** Opening MATERIAL TO PROCESS block **
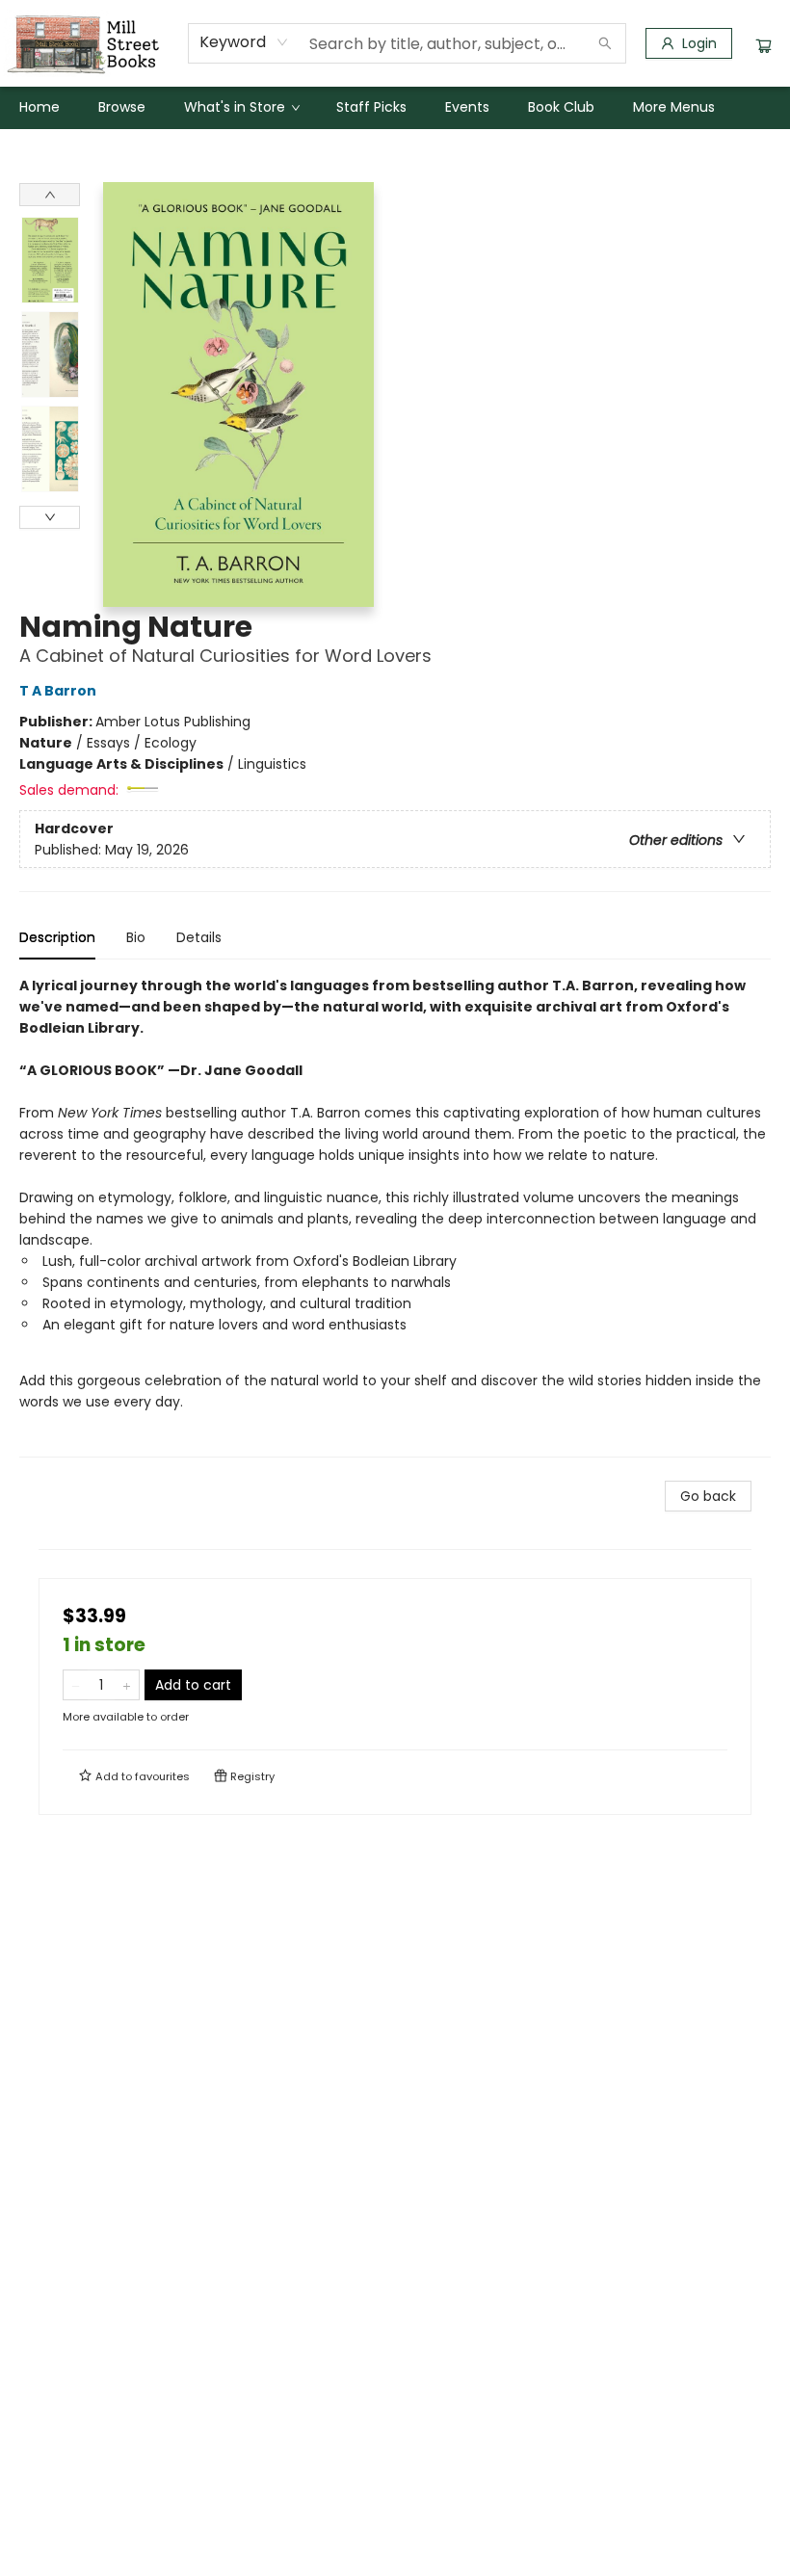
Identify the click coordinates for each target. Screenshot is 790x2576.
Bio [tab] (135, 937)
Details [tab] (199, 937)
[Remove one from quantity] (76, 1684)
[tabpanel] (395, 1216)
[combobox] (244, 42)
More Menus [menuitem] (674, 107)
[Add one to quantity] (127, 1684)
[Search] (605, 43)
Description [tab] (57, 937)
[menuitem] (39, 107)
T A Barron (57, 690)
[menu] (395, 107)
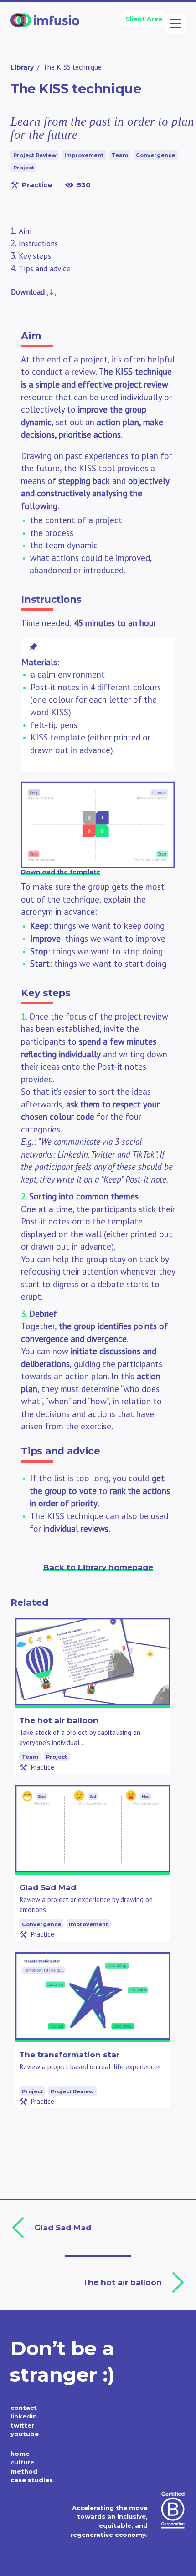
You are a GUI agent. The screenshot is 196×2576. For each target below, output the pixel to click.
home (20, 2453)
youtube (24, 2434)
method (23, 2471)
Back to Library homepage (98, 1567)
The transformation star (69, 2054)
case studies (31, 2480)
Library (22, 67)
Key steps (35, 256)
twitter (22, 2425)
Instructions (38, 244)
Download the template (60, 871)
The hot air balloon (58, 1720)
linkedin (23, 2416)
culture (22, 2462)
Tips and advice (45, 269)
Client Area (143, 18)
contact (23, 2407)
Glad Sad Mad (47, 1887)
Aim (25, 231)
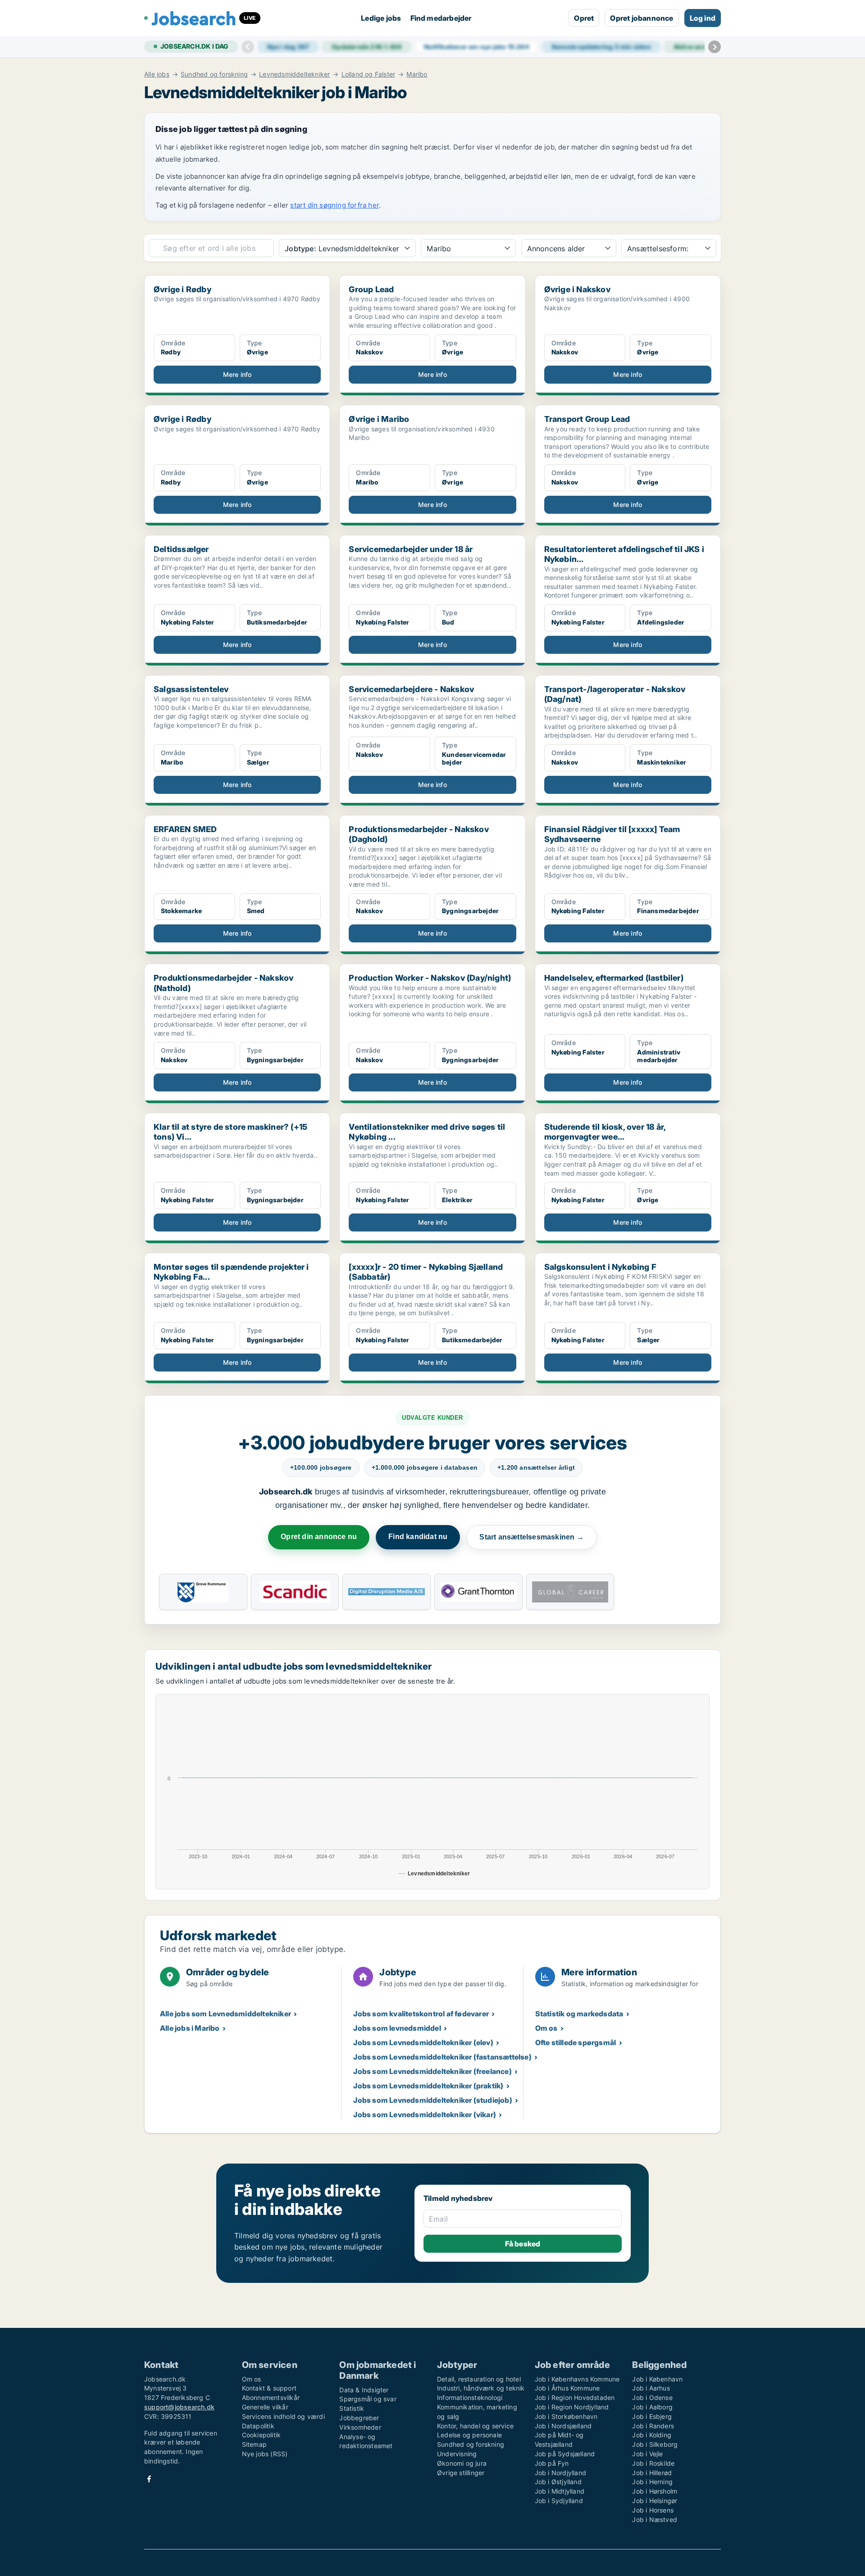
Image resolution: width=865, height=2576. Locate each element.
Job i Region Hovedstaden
** Closing MATERIAL TO PROCESS block **
■ THE TASK ■
Word for word, repeat each line of the records, and leave every image out.

■ RESULT OF THE EXERCISE ■
Identify the click coordinates for each target. Screenshot is 790x2576.
Bio [tab] (135, 937)
Details [tab] (199, 937)
[Remove one from quantity] (76, 1684)
[tabpanel] (395, 1216)
[combobox] (244, 42)
More Menus [menuitem] (674, 107)
[Add one to quantity] (127, 1684)
[Search] (605, 43)
Description [tab] (57, 937)
[menuitem] (39, 107)
T A Barron (57, 690)
[menu] (395, 107)
You are a GUI agent. The screenshot is 196×2576. For each target below, output the pixel to click.
home (20, 2453)
youtube (24, 2434)
method (23, 2471)
Back to Library homepage (98, 1567)
The transformation star (69, 2054)
case studies (31, 2480)
Library (22, 67)
Key steps (35, 256)
twitter (22, 2425)
Instructions (38, 244)
Download the template (60, 871)
The hot air balloon (58, 1720)
linkedin (23, 2416)
culture (22, 2462)
Tips and advice (45, 269)
Client Area (143, 18)
contact (23, 2407)
Glad Sad Mad (47, 1887)
Aim (25, 231)
Image resolution: width=865, height=2576. Locate each element.
Job i Region Hovedstaden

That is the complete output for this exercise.